There was a power outage at the University of Washington this morning. I knew about it because I got a text and an email. (I’ve signed up for both alerts.) However, when I dutifully went to the campus homepage for details, initially I could not see the alert!

In instances like this, I’ve trained myself (most of the time) to stop and analyze what I’m doing. Why can’t I find the information that I’m seeking? I’ve annotated my eye movements in this screen capture:

UW_Alert_Home_29July2009

  1. I visit the home page occasionally and am familiar with the design. My eye went immediately to the content section, the “white space” below the top-heavy (dark) navigation area. This is where most content lives on most web pages. [We’ll leave the content-to-navigation ratio for this page (think Edward Tufte) for another day.]
  2. Then my eye bounced up to the featured content section. Again, I’m staying below the large (and heavy, because it’s dark) branding/navigation block.
  3. I can’t explain why my eye darted left to the “quick links” – but that’s my conscious memory of my path.
  4. I moved up to the big purple block. Still nothing.
  5. Finally, I moved to the very top – to banner ad territory – and found the alert.

What’s always fascinating to me is this: when I take a screen capture in order to deconstruct what happened in a session like this, whatever I am looking for almost always seems obvious! It was no different in this instance.

But the fact is that I would not have “seen” this alert had I not been looking for it. Why? I think the answer is banner blindness.

Banner blindness is not new. We’ve known for a long time that people tend to ignore navigation tools. From 1999, here’s Don Norman (my guru):

Benway and Lane showed that if something is too obvious, too big, too powerful, it is overlooked (a point already noted by Conan Doyle’s Sherlock Holmes, by the way).
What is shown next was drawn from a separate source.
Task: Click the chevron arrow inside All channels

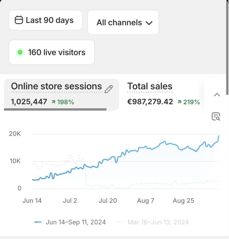Action: click(150, 22)
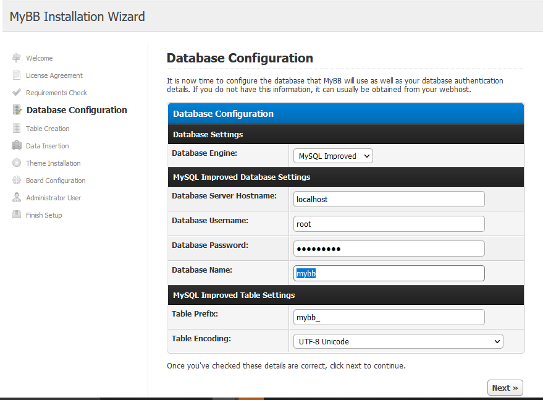Select the Welcome step label in sidebar
Image resolution: width=543 pixels, height=400 pixels.
(x=40, y=58)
What Benway and Lane found was this. Suppose a designer wants to make sure that people browsing a site can find “important-information.” The designer carefully makes the link to “important-information” big, bold, colorful. Nobody could possibly miss it. Lo and behold, Benway and Lane showed, it was the rare individual who noticed that this bold and salient banner contained the information being sought.

[…]

I go to a web page to look for a link to “important-information.” My first task is a meta-search: I must discover where to look, where to focus my attention. Do I want a link? I must look in link-like places. Web pages are now a reasonably established genre… All other places are ignored, for they are unlikely to have lists of links. This behavior comes under many names in cognition: frames, schemas, scripts. But all point to the same point: people use their deep understanding of the situation or the genre to guide their search. When I lose my glasses, I do not look on the ceiling: I look on the floor, or the cabinet top. So too is it with links — I do not “look” at that big banner glaring at me — that doesn’t fit the link-positioning structure of my web-page schema. So I scroll past it and focus on regions that fit the schema.

Norman’s theory explains my behavior. I was looking for content, so my eye went first to the “content section” of the page. Having the content that I was looking for live “on the ceiling” so to speak — where ads generally reside — meant that it was hidden to me, no matter its color or icon.
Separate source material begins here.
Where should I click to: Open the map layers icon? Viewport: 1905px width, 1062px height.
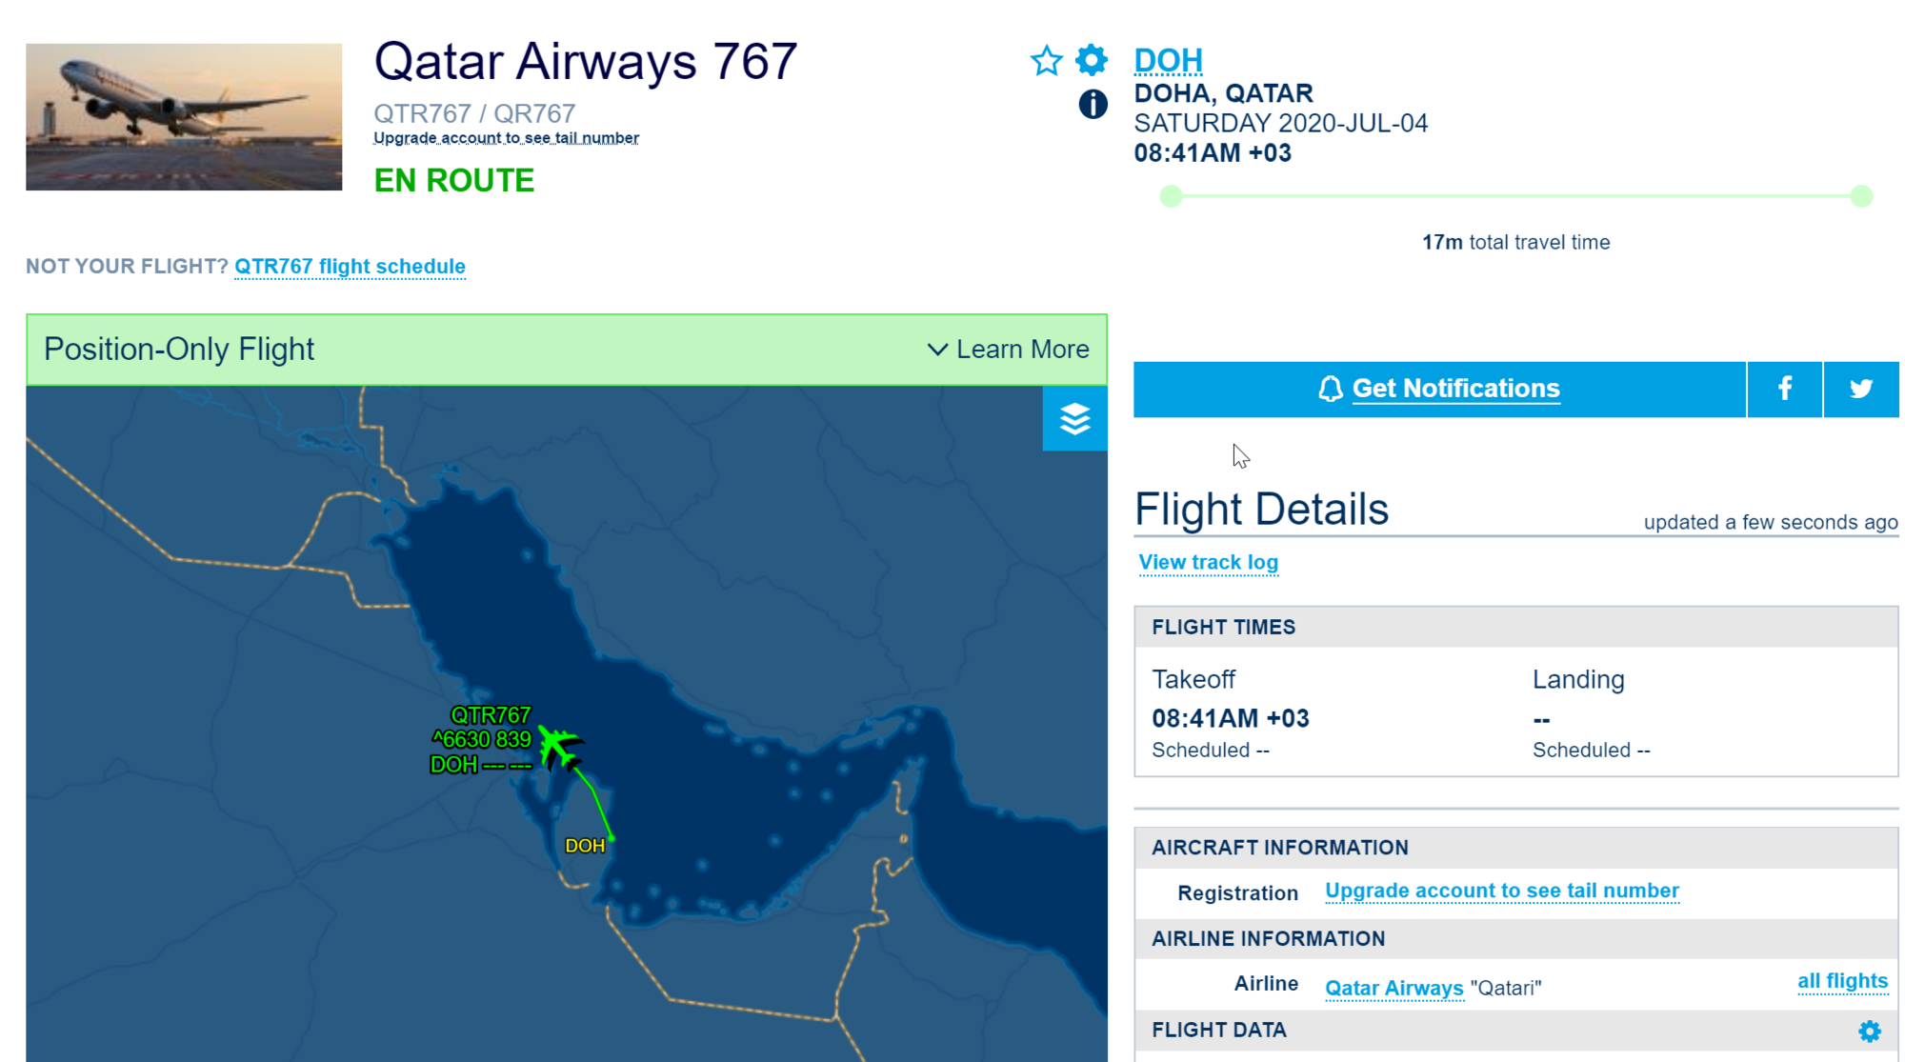(x=1074, y=418)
Jakob Nielson wrote about this in 2007 (Fancy Formatting, Fancy Words = Looks Like A Promotion = Ignored). And Jared Spool has noted that horizontal rules block eye movement. In other words, the heavy purple navigation block may also impede eye movement upward.

Finally, the only link to the details about the power outage is “more info” — which is probably the worst possible link text imaginable. Jared’s research suggests that (1) good links contain 7-12 words and (2) the words are “triggers” to the content.

Designers: please take these lessons to heart, especially when you are trying to communicate essential information. Put the information where people expect it, in your content area! If you feel you must jazz it up somehow, make that a secondary route, not the only one.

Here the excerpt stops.